I know a great many Church employees who live in open defiance of its teachings. People who are divorced, remarried without annulment, married outside the Church, cohabiting before marriage, have children out of marriage, or are engaging in premarital sex. I have also worked with many people who don't even identify as Catholic. Surely if we are using adherence to Catholic belief as our yardstick for employability, then people who openly reject papal authority (e.g. Protestants), or reject belief in the Holy Trinity (eg. non-Christians) would fall short of the mark. 
I'm not, of course, advocating that people in these groups should be excluded from employment in Catholic institutions — on the contrary. Rather, this is just to illustrate that to single out gay Catholic employees is to arbitrarily discriminate against an already vulnerable group. That, surely, would be a plank in the Church's eye far bigger than the speck in mine.

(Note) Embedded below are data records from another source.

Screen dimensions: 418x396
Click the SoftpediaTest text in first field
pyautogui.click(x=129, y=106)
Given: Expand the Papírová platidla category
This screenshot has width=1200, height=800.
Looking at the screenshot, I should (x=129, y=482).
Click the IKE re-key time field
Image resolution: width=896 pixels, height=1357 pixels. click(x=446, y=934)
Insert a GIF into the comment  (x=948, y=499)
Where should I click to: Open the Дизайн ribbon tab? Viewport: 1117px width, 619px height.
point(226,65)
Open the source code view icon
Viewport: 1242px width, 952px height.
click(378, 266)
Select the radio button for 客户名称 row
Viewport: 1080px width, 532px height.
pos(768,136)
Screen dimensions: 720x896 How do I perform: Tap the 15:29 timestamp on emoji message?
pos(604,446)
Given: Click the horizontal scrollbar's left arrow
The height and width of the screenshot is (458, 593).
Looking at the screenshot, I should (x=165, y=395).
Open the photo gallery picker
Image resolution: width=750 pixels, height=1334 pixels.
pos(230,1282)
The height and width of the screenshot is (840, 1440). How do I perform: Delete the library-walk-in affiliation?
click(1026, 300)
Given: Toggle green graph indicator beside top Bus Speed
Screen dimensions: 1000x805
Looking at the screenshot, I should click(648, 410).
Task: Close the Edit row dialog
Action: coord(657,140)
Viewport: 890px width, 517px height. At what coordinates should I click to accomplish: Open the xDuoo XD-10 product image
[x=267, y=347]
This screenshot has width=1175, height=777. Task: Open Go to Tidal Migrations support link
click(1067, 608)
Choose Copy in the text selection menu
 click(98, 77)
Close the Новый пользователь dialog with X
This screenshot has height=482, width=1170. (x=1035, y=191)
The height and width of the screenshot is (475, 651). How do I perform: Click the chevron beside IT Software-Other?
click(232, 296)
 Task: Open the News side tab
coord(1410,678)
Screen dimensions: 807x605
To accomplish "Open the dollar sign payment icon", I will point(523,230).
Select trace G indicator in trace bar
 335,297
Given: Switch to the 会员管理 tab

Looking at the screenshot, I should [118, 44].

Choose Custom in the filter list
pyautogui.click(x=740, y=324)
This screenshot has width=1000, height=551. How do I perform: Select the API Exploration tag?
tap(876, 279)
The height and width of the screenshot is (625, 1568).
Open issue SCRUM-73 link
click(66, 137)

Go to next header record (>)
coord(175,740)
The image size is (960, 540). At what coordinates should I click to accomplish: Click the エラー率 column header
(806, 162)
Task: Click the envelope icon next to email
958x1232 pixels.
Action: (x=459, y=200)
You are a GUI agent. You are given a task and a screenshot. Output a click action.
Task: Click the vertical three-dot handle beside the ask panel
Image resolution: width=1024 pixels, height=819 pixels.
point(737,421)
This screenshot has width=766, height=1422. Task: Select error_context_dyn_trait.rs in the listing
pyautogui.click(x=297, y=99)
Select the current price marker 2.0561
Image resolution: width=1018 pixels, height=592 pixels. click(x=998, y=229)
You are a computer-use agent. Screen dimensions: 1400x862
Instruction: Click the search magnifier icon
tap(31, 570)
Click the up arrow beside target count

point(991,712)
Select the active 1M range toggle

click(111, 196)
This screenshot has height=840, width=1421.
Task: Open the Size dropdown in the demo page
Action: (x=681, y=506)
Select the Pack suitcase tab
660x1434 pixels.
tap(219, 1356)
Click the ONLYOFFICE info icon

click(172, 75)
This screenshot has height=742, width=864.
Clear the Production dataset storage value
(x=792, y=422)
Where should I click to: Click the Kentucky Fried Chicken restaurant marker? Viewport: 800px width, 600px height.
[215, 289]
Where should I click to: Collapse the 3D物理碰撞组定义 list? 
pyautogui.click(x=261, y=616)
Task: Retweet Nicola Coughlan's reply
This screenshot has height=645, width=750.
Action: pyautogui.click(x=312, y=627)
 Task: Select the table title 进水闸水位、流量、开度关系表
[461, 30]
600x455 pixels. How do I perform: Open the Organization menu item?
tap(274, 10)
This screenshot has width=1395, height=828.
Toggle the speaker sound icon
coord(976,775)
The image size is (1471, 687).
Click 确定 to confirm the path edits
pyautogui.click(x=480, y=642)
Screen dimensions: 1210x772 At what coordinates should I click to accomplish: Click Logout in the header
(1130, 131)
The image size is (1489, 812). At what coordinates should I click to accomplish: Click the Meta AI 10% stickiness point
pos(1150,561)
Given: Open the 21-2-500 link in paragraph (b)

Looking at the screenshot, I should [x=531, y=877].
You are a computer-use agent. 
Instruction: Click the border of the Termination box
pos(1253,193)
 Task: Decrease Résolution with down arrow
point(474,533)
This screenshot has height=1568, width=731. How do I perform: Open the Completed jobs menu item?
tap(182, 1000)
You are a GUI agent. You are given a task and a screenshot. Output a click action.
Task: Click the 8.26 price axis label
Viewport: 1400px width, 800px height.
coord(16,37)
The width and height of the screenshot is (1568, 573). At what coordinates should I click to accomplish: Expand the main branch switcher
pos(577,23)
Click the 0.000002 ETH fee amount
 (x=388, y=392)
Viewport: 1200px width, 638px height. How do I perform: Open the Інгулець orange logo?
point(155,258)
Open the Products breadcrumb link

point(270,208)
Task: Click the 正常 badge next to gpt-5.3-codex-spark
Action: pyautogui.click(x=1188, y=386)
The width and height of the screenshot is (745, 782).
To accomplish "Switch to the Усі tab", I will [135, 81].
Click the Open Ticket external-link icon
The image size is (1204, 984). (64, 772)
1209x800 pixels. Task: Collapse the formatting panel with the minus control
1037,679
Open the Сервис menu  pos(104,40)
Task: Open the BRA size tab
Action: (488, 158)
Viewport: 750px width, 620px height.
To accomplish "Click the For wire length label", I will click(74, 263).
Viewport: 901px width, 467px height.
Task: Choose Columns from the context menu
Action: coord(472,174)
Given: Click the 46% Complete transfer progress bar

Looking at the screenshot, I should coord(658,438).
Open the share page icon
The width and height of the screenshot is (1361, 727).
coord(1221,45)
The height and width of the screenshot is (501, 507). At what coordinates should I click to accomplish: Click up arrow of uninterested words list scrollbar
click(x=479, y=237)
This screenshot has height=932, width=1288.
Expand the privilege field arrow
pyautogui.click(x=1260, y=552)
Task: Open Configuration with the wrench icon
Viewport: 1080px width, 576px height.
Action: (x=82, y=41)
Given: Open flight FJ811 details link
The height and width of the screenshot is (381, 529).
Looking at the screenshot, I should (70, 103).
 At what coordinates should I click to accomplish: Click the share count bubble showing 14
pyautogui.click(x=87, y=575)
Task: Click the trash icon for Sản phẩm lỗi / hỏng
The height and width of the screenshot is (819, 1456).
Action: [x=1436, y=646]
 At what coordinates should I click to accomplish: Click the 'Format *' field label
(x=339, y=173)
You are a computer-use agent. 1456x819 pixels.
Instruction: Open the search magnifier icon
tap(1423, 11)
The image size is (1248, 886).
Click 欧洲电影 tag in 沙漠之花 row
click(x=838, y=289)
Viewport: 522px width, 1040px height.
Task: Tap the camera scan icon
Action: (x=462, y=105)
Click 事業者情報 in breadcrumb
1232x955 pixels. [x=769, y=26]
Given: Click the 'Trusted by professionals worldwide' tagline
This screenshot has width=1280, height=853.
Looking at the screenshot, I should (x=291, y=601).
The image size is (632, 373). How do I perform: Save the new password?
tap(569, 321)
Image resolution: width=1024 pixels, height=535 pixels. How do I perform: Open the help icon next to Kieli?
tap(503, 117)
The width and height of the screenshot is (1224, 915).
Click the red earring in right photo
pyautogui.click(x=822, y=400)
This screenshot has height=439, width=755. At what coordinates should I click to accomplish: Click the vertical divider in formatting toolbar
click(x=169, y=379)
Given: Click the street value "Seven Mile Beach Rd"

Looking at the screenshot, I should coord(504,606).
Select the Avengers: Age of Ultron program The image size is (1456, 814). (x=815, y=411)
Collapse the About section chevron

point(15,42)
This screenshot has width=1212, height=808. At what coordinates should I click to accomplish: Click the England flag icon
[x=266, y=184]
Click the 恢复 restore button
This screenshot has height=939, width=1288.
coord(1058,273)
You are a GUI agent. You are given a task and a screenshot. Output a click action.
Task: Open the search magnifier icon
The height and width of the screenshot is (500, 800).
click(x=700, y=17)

As members of the Church we are called to speak with a unified prophetic voice in the face of colonizing empire. Our primary allegiance must be to the paz, shalom, or Kingdom/kin-dom of God, not to the ways and rulers of this world. Many of us must repent of our adoption of the logics of domination through silent, compliant, and capitulating failure to uniformly condemn all forms of human hierarchy. These logics perpetuate interpersonal and systemic violence in society and lay foundations for such violence to fester and infiltrate in our own congregations. It is past time to join the chorus of many inside and outside of the church crying out in the face of racial hatred, xenophobia, anti-Semitism and Islamophobia, homophobia, misogyny, and any form of human hierarchy—conscious or unconscious—that diminishes the inherent dignity of those whom God created. We can no longer be silent. We cannot and will not retreat. We believe the good news of Jesus Christ is freedom to those held captive by bigotry, hatred and fear; liberating oppressed and oppressor alike.





(I'm indebted to Robert Shine for the link to the article by "Alex Ryan," written pseudonymously, and to Fred Clark for the link to the "Theological Declaration on Christian Faith and White Supremacy.")

I find the graphic at the head of the posting at many sites online, with no clear indicator — that I can discover — of its original source.